**Stored data**
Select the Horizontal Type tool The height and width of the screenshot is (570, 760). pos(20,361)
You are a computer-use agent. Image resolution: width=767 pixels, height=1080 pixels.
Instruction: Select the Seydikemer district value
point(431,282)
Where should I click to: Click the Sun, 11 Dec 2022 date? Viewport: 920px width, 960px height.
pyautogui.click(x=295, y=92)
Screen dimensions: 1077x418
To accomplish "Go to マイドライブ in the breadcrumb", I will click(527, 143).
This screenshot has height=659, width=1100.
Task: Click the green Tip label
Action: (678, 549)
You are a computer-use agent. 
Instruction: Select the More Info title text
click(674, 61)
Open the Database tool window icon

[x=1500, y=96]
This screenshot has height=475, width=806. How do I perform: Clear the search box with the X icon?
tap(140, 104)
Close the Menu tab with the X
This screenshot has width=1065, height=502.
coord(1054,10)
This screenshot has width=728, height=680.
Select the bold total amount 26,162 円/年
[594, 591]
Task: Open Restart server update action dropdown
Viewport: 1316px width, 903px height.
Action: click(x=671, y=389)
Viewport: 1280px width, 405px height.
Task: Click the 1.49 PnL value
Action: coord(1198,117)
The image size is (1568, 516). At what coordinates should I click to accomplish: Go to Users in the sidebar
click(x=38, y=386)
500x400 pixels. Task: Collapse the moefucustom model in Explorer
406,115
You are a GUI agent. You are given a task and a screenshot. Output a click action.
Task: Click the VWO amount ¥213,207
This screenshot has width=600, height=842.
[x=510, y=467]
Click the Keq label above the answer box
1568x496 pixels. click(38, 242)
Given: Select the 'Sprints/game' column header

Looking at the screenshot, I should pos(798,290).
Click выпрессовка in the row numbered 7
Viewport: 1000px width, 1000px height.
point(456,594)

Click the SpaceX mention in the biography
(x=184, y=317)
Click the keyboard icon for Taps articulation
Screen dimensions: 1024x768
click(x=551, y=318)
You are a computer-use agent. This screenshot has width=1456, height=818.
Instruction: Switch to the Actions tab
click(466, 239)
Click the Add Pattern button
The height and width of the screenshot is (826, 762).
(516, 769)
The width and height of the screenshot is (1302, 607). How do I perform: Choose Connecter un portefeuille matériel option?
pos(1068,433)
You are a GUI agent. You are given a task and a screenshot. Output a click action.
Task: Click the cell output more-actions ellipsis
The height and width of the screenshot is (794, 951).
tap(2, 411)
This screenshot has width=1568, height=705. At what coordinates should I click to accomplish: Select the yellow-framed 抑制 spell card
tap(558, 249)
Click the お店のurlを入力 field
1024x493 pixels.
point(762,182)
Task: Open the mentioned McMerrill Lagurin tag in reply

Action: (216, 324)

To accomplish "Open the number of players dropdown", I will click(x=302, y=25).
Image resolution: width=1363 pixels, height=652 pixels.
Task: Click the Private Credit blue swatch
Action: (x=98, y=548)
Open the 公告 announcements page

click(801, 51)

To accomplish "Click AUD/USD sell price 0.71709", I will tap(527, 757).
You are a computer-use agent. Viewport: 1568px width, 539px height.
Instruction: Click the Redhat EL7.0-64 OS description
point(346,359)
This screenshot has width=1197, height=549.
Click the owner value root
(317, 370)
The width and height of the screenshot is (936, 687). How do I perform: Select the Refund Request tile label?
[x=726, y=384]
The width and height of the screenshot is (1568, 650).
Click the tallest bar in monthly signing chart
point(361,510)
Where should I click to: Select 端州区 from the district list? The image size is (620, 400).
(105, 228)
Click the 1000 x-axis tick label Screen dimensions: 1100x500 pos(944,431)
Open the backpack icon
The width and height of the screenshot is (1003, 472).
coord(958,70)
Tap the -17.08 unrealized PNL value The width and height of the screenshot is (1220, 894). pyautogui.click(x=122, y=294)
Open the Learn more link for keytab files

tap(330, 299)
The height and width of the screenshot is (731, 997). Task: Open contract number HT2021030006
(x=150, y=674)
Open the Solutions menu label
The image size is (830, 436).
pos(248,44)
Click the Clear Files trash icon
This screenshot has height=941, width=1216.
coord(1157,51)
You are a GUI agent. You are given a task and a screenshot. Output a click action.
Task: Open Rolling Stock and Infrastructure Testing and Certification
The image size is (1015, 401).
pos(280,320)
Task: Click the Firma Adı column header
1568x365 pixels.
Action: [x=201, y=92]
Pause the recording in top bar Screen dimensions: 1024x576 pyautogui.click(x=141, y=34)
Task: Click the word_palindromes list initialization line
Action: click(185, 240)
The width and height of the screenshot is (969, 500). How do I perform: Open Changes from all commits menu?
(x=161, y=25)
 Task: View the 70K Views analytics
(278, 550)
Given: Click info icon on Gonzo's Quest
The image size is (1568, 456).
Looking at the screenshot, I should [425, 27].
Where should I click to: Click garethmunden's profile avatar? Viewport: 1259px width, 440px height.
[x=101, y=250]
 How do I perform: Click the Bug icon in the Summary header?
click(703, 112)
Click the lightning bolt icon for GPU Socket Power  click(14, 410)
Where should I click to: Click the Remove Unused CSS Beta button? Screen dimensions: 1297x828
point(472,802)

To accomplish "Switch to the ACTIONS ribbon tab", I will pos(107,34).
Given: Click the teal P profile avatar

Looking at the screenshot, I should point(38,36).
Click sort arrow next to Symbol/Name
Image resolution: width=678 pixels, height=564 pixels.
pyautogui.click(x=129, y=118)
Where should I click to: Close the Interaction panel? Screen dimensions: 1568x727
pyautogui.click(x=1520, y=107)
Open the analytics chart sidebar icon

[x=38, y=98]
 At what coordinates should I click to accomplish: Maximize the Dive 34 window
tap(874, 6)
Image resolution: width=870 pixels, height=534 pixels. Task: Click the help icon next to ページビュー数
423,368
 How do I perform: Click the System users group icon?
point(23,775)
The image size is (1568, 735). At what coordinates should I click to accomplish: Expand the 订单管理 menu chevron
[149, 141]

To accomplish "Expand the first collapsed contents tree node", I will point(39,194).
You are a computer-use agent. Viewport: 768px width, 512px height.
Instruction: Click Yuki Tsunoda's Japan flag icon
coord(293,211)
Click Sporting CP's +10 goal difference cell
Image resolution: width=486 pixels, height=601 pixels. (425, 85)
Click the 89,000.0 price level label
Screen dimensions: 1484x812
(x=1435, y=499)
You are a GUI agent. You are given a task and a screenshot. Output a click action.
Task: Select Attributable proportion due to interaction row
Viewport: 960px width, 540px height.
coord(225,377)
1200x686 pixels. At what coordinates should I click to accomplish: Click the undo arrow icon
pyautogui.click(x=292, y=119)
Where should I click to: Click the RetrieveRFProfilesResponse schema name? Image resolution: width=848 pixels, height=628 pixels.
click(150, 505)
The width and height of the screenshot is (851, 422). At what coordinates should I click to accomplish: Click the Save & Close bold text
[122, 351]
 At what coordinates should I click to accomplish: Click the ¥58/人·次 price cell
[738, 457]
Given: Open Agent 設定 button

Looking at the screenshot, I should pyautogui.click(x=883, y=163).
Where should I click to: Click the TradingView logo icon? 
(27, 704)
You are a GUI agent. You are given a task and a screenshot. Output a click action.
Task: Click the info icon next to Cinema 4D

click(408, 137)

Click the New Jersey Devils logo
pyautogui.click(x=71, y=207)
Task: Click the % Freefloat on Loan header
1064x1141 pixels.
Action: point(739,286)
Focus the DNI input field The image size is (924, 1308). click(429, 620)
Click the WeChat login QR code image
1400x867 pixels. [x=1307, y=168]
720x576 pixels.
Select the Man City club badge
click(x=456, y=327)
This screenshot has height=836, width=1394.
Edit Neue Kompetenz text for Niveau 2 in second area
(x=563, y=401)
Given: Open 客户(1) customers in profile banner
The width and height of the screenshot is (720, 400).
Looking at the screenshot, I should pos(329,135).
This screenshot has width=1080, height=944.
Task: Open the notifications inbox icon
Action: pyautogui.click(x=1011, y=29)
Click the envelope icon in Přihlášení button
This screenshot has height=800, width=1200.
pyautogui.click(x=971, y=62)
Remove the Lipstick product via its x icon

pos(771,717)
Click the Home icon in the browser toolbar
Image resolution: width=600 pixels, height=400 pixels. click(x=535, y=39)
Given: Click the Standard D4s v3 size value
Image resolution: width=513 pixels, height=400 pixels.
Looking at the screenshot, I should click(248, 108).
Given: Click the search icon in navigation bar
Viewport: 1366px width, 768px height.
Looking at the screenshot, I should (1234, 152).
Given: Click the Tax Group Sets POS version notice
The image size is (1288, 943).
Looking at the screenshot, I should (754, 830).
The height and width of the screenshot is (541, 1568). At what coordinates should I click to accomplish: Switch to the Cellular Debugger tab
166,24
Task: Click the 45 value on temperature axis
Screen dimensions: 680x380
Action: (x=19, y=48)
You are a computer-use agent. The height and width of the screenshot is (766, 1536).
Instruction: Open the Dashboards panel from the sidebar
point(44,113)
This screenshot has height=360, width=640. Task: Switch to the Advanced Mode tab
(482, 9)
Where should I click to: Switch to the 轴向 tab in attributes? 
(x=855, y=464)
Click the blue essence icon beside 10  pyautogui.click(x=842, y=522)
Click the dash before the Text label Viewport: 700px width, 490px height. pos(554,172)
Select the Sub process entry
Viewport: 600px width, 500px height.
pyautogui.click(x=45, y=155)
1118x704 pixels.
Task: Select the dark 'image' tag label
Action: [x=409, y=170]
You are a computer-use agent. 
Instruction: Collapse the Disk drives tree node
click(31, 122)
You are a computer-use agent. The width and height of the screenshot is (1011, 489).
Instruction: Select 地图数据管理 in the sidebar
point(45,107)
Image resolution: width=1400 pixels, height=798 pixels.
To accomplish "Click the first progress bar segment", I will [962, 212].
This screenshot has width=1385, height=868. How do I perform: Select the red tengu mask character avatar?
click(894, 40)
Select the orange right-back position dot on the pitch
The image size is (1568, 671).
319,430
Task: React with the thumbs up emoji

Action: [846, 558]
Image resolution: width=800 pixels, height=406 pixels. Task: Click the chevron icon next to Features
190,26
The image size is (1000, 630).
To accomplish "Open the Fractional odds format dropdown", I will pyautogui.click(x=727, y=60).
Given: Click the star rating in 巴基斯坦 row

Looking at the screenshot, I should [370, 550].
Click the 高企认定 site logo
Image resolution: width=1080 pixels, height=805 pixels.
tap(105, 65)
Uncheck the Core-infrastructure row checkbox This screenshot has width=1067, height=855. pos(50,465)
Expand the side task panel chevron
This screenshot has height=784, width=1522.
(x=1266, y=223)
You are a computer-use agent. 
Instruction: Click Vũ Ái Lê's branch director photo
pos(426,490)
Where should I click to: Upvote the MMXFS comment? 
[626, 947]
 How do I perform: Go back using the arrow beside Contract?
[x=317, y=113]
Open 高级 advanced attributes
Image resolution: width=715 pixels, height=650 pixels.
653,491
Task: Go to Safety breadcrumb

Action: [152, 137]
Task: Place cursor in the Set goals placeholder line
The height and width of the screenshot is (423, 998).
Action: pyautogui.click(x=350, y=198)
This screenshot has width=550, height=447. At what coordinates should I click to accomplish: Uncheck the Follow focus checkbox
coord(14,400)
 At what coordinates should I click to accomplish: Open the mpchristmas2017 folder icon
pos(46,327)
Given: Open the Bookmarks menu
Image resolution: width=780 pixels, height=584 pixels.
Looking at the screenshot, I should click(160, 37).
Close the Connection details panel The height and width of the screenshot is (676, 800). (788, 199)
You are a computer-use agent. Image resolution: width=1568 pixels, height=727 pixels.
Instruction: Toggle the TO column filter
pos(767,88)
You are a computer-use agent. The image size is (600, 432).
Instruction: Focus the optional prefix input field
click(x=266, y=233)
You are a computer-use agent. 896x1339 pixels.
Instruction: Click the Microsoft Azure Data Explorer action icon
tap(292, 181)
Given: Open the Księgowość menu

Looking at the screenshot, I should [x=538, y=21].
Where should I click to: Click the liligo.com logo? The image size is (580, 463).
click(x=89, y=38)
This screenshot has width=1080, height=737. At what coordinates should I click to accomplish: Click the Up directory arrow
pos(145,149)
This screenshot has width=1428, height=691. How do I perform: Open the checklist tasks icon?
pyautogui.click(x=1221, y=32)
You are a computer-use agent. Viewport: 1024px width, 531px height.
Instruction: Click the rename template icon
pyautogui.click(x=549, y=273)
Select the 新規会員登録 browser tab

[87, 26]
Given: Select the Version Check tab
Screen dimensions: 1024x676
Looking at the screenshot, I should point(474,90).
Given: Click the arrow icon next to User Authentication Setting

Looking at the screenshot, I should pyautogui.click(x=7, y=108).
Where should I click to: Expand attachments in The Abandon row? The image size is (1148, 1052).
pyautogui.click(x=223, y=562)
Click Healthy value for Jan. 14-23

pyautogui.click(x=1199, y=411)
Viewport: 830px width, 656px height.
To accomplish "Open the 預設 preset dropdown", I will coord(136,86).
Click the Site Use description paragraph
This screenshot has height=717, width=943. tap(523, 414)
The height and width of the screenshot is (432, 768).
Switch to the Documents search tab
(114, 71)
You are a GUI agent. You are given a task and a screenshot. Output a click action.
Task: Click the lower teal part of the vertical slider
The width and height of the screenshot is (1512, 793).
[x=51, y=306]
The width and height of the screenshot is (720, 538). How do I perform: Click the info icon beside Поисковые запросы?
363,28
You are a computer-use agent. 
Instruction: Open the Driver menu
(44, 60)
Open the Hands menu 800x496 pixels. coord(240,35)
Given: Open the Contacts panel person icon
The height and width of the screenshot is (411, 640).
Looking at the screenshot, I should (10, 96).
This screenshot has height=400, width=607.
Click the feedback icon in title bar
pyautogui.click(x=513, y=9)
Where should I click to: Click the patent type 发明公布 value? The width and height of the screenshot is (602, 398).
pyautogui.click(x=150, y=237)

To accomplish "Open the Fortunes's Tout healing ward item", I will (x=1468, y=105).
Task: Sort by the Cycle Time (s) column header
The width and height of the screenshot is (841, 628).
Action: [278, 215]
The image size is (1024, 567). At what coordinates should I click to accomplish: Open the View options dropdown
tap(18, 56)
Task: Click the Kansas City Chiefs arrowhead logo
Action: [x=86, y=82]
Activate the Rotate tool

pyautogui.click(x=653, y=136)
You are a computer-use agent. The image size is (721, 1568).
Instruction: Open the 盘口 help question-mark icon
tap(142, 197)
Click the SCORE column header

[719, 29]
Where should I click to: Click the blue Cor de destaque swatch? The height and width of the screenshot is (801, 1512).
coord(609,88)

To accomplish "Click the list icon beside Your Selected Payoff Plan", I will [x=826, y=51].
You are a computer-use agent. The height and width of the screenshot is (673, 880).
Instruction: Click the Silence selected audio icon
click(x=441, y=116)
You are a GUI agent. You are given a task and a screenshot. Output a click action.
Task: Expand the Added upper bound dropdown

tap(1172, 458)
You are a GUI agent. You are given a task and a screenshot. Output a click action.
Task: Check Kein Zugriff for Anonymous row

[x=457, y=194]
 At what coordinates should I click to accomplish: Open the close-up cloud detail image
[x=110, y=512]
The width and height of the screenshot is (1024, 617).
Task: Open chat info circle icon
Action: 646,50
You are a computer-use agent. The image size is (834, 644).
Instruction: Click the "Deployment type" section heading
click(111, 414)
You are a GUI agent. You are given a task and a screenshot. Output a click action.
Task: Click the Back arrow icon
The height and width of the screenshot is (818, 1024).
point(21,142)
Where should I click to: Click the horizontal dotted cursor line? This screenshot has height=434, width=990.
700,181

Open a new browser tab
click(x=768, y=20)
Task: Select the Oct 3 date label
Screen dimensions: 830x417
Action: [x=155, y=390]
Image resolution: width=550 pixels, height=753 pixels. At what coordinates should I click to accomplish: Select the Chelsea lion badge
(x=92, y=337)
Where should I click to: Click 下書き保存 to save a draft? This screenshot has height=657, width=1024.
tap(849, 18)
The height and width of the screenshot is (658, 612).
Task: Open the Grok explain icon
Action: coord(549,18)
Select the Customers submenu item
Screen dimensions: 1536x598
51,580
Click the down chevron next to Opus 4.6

**Task to complete**
Report back each line in the material above that contains the string "first".

**Solution**
To accomplish "Expand the first collapsed contents tree node", I will point(39,194).
To accomplish "Click the first progress bar segment", I will [962, 212].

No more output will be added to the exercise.